Per a UK psychology study published on this fascinating British psychology blog, gender roles make a difference. So does the level of familiarity. Friends can persuade us more easily, generally, than strangers.
But when familiarity levels are low, email is more persuasive for men than it is for women. And when familiarity levels are high? Women still react better to face-to-face interaction. At least, better than men.
But overall, you get your best results when “oneness” levels are highest.
“Oneness” is simply the idea that the better you feel you know someone, the more doing something for them feels about as good as it does doing the same for yourself.
The researchers tested this by giving two test groups a set of personality tests.
In one group, the results were faked so participants would believe they shared identical personalities to fellow test-takers. In the other, the faked results showed a vast difference in personality types.
After the test, the participants were asked to try to convince one of their test-taking counterparts of different assigned arguments. In the “like” personality group, persuasion was a breeze. Between dissimilar types, not so much.
If I had to tie this back to the email or face-to-face question, I’d say that — at the very least — this confirms what a lot of us have already suspected. Which is that, the more you build that personal connection, often the better your results.
Especially in business-to-consumer marketing.
From the same psychology blog, want to persuade a group that your opinion is actually the majority opinion?
Turns out that all you might have to do is repeat that opinion at least three times. Doing just that, it can have 90% of the same effect as three other people voicing the same stance. For marketers, this just underscores another accepted truism: there’s value in repetition.
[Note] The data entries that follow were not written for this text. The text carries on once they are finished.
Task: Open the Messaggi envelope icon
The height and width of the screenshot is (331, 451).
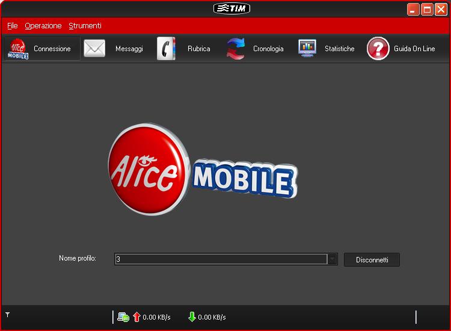Action: point(94,49)
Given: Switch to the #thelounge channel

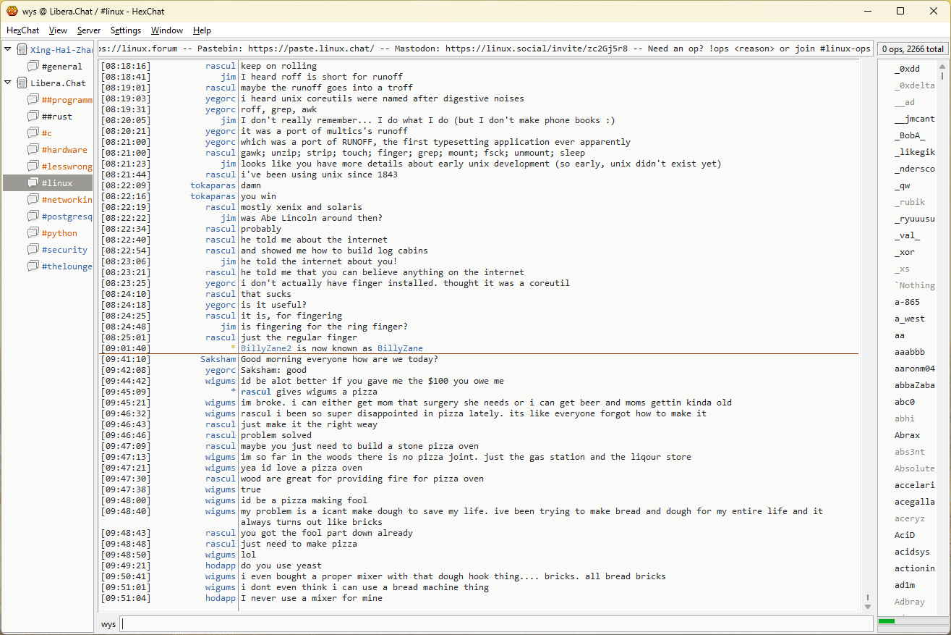Looking at the screenshot, I should pyautogui.click(x=67, y=266).
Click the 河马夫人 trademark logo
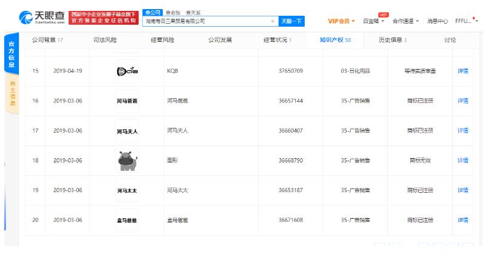Image resolution: width=485 pixels, height=257 pixels. pyautogui.click(x=127, y=130)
If you’ve got a key message and you’re writing long copy, especially, look for more than one way to express that point. Not so the meaning changes, but so that it’s fresh and easy to absorb each time. Same goes for reinforcing your big benefit. Come back to it naturally in the copy, throughout, when you can.
Speaking of psychology tricks, here’s a set of some insights a little more for the “useless but interesting” file.
First, try this: do the following math quickly in your head… 2+2, 4+4, 8+8, 16+16. Done? Good.
Now QUICK pick a number between 12 and 5. Great. You picked the number 7.
Weird, isn’t it? No, I don’t know why it works.
Here’s another one: What is 1+5? 2+4? 3+3? 4+2? 5+1? Now say the number “6” as many times as you can over the next 10 seconds. Done? Boy, you follow directions well. Now QUICK… name a vegetable.
Was it a… carrot?
Only 2% of those tested this way ever say otherwise.
No, I can’t explain that one either.